Taking a leap (year).
Crescent Moon and Venus, 2018 April 17, imaged by Dr. Marc Murison at USNO's Flagstaff (AZ) station.
Crescent Moon and Venus, 2018 April 17
Imaged by Dr. Marc Murison at USNO's Flagstaff (AZ) station
with a Canon PowerShot G3 X.

The Moon waxes in the evening sky this week, climbing northward along the ecliptic toward the bright stars of the Great Winter Circle.  First Quarter occurs on March 2nd at 2:57 pm Eastern Standard Time.  Luna starts the week near the dazzling glow of Venus, passing closest to the planet on the evening of the 27th.  

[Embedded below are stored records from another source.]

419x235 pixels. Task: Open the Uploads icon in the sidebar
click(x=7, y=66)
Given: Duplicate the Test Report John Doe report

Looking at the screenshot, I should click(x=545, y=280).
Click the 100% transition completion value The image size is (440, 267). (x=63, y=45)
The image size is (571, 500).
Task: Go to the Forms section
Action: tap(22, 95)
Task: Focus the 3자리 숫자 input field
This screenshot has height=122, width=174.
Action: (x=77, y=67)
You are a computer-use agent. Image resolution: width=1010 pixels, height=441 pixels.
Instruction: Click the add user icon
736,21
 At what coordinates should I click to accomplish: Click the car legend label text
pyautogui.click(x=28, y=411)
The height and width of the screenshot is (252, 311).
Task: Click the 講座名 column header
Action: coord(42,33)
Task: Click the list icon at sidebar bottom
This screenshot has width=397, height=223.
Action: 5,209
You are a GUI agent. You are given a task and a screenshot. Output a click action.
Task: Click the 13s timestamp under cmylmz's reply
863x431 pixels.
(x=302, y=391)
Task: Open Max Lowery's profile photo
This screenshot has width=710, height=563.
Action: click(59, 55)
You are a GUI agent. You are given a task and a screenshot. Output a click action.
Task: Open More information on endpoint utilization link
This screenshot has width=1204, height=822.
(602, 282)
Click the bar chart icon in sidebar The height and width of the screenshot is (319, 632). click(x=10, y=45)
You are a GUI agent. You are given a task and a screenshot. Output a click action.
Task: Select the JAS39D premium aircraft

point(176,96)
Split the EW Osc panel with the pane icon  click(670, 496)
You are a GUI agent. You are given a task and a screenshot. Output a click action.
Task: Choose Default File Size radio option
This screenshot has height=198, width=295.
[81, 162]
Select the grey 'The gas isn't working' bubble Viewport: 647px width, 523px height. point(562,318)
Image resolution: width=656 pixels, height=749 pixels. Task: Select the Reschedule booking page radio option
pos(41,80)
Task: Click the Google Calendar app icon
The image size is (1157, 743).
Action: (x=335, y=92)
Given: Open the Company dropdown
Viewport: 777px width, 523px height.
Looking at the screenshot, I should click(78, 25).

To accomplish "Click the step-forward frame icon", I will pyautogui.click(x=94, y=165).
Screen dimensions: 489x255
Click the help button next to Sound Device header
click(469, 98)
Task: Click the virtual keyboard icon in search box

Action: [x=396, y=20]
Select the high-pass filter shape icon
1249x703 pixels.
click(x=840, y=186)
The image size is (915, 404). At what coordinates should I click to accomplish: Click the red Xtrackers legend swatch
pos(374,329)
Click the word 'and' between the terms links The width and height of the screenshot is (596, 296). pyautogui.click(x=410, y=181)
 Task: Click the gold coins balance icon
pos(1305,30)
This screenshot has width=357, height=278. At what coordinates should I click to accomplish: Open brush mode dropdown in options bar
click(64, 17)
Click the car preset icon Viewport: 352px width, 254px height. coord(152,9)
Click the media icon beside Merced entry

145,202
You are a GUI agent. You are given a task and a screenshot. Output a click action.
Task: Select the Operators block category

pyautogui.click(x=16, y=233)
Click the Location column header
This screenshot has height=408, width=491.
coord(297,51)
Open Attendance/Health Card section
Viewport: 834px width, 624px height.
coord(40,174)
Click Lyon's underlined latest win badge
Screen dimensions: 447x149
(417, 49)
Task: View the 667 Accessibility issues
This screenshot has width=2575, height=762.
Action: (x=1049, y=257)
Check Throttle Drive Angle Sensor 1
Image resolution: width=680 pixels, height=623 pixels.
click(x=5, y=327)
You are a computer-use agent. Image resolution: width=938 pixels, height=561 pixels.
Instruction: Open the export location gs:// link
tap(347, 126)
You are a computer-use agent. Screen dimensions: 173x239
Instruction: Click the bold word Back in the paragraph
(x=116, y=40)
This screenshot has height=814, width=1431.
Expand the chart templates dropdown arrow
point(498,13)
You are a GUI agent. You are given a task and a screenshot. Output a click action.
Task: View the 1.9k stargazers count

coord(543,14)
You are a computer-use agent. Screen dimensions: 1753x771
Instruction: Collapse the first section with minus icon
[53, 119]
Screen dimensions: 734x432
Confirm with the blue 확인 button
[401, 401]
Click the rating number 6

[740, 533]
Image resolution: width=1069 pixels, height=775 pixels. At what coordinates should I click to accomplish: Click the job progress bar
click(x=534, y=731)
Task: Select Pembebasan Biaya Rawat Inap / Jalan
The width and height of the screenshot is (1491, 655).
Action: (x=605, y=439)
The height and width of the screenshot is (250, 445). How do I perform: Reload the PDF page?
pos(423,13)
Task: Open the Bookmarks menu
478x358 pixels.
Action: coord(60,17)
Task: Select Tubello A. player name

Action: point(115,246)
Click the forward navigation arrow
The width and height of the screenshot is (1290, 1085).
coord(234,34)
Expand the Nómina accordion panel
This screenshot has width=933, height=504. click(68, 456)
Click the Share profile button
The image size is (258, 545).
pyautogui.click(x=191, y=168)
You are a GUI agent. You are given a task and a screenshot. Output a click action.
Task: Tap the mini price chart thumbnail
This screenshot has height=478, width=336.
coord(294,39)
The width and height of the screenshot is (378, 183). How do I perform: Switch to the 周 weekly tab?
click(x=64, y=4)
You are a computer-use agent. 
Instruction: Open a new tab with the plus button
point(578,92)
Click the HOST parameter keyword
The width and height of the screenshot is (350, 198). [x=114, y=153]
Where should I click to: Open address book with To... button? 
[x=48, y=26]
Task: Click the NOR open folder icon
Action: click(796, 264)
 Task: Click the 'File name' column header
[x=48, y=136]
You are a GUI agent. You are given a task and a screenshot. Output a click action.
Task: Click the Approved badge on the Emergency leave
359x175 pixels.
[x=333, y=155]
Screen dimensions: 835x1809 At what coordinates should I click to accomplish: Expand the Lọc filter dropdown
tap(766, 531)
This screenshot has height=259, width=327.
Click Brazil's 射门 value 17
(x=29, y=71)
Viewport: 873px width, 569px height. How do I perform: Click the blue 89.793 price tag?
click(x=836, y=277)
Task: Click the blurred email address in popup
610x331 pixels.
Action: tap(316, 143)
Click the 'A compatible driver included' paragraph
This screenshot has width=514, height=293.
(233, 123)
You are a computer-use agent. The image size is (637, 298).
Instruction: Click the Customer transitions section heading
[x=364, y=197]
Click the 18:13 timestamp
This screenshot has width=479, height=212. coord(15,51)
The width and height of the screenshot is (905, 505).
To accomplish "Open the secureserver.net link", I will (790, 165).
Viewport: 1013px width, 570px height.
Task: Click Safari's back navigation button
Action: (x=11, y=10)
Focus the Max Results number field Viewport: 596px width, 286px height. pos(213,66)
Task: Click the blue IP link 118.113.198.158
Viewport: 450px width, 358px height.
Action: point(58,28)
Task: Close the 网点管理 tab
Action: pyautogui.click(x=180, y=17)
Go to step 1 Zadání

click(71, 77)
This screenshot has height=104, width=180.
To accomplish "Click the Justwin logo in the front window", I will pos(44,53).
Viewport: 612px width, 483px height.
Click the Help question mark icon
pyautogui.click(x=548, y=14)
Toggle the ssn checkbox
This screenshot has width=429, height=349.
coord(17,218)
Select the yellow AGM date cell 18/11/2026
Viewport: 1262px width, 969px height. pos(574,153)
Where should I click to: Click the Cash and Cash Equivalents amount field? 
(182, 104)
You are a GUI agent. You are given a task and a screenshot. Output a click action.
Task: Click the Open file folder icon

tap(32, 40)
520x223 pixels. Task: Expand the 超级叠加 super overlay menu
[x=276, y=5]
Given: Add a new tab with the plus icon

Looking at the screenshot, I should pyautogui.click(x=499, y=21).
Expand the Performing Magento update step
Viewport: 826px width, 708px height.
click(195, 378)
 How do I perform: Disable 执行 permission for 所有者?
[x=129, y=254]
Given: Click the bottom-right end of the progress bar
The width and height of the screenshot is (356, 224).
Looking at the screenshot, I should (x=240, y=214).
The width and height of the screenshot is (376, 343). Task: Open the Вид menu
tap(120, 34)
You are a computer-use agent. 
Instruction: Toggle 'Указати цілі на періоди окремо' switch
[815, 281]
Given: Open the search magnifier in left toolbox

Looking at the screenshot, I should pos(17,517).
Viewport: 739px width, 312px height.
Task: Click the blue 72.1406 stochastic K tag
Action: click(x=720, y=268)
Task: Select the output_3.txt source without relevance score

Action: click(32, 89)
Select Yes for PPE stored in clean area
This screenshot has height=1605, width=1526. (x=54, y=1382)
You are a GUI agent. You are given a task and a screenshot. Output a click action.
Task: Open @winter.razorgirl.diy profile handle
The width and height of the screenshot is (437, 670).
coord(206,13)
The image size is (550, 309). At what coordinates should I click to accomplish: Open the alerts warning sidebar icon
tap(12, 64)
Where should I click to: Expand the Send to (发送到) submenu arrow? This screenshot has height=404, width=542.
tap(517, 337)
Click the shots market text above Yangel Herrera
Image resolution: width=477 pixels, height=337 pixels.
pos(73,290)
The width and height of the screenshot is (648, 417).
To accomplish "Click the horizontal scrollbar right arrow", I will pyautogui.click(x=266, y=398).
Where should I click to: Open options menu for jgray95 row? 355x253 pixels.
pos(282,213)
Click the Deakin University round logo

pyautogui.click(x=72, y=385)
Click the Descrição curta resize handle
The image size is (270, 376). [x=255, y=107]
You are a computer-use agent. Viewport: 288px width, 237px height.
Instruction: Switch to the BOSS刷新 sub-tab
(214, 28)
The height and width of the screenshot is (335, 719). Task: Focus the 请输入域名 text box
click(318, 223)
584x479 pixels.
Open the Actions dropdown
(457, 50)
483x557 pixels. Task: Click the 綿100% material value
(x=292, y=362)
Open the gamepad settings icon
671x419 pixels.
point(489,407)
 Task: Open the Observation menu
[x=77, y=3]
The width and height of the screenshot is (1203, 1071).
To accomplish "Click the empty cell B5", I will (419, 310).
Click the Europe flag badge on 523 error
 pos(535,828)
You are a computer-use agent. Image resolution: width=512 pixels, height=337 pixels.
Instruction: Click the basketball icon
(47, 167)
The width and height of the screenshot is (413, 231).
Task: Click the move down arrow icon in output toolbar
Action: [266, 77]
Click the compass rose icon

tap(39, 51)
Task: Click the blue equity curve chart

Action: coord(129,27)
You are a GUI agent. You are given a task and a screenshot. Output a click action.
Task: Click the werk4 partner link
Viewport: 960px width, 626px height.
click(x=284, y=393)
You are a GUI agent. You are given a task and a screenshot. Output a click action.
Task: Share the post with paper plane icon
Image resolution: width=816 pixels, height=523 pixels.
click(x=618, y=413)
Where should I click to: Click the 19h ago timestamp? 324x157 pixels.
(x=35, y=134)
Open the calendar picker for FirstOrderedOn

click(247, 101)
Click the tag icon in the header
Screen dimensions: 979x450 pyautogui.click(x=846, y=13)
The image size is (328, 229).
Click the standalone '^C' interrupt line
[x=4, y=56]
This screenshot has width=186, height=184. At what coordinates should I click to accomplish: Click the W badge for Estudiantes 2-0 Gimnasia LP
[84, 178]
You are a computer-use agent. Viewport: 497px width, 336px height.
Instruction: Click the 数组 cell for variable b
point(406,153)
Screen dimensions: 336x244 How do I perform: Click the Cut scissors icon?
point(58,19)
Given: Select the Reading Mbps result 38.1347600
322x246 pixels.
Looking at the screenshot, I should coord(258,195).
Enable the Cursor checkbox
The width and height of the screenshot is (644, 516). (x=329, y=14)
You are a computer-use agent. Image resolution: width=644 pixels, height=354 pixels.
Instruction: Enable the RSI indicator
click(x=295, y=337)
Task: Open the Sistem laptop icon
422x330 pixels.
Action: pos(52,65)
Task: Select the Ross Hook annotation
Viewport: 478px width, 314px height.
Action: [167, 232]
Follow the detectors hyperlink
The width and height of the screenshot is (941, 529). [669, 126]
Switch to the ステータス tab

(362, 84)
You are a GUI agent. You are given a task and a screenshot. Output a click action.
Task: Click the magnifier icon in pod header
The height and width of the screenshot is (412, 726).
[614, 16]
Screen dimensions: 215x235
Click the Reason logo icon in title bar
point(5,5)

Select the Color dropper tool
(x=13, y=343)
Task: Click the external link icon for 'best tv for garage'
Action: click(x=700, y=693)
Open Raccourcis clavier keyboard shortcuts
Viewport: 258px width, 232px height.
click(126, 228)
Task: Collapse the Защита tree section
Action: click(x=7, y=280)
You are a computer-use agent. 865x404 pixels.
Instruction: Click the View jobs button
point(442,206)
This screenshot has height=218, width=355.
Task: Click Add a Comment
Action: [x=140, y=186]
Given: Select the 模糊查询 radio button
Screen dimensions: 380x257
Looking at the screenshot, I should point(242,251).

2020 is one of the years in our calendar in which February has 29 days.  We call these events “Leap Years”, and most people think that this is an event that happens every four years.  We need to make this periodic adjustment due to the fact that the time it takes the earth to complete one orbit around the Sun isn’t exactly 365 days.  The true duration of the so-called Tropical Year is 365.2422 days, so to keep the calendar in synch with the astronomical seasons an extra day is periodically required.  The origins of this practice dates back to the rule of Julius Caesar, when the four-year leap year cycle was introduced in his calendar reform in the year 46 BCE.  While the Julian Calendar gave a fair approximation of the true year, it was 11 minutes longer than the tropical year, resulting in an accumulated error of one day after 128 years.  By the 16th Century CE this error amounted to 10 days, wreaking havoc in religious calendars that fixed feast dates by the occurrence of the vernal equinox.  A number of calendar reform schemes were proposed during the late 15th and 16th Centuries, but it was ultimately scholars working for Pope Gregory XIII that came up with the system that we still use today.  In 1582 he promulgated, through the Papal Bull “Inter Gravissimus”, his reformed calendar.  Rather than a four year leap year cycle, Gregory’s calendar counted 97 leap days in a 400 year cycle.  The three “ordinary” years in each cycle were years ending in “00” that were not evenly divisible by 400.  Under this scheme the years 1700, 1800, and 1900 were ordinary years, while the year 2000 was a leap year.  The length of a mean Gregorian year is 365.2425 days, so it’s still slightly longer (by an average of about 11 seconds) than the tropical year.  This will result in a one day error in a bit over 3000 years, but due to slow changes in the Earth’s orbit and the gradual slowing of the Earth’s rotation we probably won’t need to reform the current calendar for another 7000 years.  However, if we do reform the calendar, we will probably use the scheme promoted by Sir John Herschel in the 19th Century.  He proposed a 4000 year cycle that had 969 leap days, with millennial years evenly divisible by 4000 counted as ordinary years instead of leap years.  Fortunately we have plenty of time to contemplate this issue!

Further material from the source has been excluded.